Loudsong of nominate race a series (e.g., ten notes, 7·1 seconds) of long upslurred notes (up to 15, occasionally as few as three) with little space between them, each note rising in pitch and gaining in intensity, except final note or notes that decrease in intensity, great individual variation in length and in extent to which final notes rise, and also some geographical variation, with first note of loudsong of nominate race consistently higher-pitched than that in race duidae, while loudsong of latter differs from that of race lepidonotus in being delivered at slower pace and with notes at lower frequencies, and initial notes of griseiventris loudsongs in general are lower-pitched than equivalent notes of lepidonotus, but loudsongs of westernmost population of griseiventris, nearest the range of lepidonotus, are highest in frequency and closest to notes of lepidonotus, suggesting a cline in this character. Calls include sharp “psit” (of varying length, longest in nominate, duidae and lowland lepidonotus, and shortest in highland lepidonotus and griseiventris), a usually descending “chirr”, more abrupt chitter, short whistle quickly repeated 3–4 times, also a longer whistle that falls and then rises in pitch, sounding like “cherri” and typically repeated 3–4 times. Some of these other calls may also vary geographically, but insufficient data are currently available to make robust comparisons.

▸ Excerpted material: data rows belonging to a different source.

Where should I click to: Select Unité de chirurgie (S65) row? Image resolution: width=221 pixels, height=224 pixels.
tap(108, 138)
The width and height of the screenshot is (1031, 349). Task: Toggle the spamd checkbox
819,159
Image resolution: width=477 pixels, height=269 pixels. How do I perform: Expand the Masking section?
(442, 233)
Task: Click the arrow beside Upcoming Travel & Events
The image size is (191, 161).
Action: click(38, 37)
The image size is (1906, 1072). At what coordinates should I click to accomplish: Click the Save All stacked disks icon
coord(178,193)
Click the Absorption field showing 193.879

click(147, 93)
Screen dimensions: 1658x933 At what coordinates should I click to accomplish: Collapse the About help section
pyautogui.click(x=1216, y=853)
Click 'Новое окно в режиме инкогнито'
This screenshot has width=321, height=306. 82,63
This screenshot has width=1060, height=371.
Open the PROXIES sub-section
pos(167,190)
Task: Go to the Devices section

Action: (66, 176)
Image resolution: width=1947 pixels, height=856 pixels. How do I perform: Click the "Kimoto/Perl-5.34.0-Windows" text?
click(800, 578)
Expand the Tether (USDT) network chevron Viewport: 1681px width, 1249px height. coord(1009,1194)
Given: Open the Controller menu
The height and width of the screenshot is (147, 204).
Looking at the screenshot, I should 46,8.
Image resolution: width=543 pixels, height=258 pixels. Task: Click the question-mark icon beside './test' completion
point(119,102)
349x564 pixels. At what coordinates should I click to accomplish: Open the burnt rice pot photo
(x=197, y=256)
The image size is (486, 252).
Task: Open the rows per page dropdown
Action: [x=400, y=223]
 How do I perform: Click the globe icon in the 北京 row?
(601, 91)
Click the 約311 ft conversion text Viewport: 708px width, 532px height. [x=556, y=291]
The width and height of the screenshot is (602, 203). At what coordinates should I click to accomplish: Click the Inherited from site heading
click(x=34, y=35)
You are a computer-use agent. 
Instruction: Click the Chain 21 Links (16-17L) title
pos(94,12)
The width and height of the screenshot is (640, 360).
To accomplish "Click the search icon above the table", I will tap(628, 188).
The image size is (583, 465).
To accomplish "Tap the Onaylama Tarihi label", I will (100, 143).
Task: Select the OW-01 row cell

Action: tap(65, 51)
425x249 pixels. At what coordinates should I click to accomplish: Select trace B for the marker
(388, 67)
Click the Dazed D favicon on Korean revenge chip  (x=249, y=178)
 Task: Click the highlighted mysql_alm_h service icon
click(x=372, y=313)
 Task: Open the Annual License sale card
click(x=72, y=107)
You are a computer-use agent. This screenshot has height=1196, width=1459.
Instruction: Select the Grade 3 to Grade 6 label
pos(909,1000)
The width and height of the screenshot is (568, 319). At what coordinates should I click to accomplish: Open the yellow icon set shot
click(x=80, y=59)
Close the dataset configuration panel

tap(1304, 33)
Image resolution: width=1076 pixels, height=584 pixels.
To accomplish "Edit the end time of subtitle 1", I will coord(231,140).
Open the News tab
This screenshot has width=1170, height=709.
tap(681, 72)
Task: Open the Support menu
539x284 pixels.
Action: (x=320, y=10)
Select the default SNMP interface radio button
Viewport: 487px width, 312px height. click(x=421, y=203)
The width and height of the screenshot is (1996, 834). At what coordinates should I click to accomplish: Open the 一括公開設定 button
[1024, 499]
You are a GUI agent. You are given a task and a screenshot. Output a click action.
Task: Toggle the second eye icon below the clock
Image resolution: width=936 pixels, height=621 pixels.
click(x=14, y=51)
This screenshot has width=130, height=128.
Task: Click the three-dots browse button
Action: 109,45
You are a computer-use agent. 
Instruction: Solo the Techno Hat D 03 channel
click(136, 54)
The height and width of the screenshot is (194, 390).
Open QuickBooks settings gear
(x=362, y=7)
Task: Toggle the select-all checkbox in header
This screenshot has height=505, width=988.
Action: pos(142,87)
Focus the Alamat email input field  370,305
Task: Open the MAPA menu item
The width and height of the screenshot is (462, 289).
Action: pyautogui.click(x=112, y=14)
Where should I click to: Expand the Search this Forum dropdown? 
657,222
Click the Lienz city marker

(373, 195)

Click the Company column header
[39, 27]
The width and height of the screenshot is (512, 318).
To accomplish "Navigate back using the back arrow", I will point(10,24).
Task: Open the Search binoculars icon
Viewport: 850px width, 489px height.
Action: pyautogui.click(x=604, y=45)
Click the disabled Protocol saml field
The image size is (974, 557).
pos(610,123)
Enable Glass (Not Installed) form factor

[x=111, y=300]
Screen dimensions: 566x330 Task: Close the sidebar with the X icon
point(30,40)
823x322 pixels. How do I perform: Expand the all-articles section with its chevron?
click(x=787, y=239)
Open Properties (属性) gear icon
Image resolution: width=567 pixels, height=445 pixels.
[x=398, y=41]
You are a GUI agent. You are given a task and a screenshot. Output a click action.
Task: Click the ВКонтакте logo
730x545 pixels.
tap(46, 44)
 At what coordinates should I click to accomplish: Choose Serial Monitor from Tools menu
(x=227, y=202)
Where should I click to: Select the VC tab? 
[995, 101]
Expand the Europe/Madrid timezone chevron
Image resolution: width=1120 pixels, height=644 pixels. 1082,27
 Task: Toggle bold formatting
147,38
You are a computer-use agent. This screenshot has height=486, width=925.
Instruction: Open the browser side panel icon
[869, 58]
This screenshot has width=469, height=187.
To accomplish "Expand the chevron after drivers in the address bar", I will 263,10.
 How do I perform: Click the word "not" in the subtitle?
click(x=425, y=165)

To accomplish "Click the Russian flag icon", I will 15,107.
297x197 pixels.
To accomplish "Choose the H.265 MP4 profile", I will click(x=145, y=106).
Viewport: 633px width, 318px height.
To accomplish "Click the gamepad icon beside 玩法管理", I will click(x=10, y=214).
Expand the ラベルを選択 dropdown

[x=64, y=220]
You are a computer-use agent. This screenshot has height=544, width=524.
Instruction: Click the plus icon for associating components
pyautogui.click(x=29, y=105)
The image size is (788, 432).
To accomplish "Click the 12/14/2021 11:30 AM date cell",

Season Nov–Mar in French Guiana; nests found in Aug and Apr in Colombia (Meta); season probably Dec–Jul in E Ecuador (based on gonadal condition of females and sightings of fledglings or juveniles) and females in breeding condition in extreme SW Venezuela in Feb–Mar; in Brazil, nest records and observations of fledglings and dependent juveniles suggest season at least Mar–Dec, and possibly in all months (based on moult condition of specimens), with possible peaks in Jun–Jul and Oct–Mar near Manaus; female in Suriname had fully developed but still shell-less egg on 24 Feb. A nest in French Guiana (nominate race) was 85 cm above ground, placed 40 cm down in a cavity, internal diameter 9 cm, lined with dead leaves and some Marasmius fibres, while another of nominate race in Brazil (Manaus) was c. 0·5 m from the base inside a hollow 1·5 m-tall, dead arborescent palm stump of c. 10 cm diameter; an Aug nest in Colombia (either duidae or lepidonota) was cup-shaped, placed c. 50 cm up among bases of leaves of an understorey palm, and an Apr one in same locality (in Meta) was an open cup 11·5 cm × 9·5 cm, constructed of dry fibres and parts of dry palm leaves, placed in natural cavity 8·2 cm × 5·3 cm and 11·5 cm deep, with the cavity wider inside than at entrance and deeper than base of nest, full of decomposing leaves, entrance partially covered by ferns and other understorey plants, 22 cm above ground in live tree; in Ecuador (lepidonota), one nest a small cup of dried grasses, built on ground. Normal clutch two eggs , pinkish to purplish, streaked and spotted with dark red, mauve or purple, size 22·9–23·3 mm × 16·1–16·4 mm, mass c. 3·5 g (nominate) or 19–19·1 mm × 14·7–15·2 mm (either duidae or lepidonota); incubation by both adults, probably only by female at night; both also brood and feed nestlings, which hatch naked with greyish skin above, reddish below, and yellow bills; male cares exclusively for one fledgling, female for other, with the fledglings following adults for at least 1–2 months.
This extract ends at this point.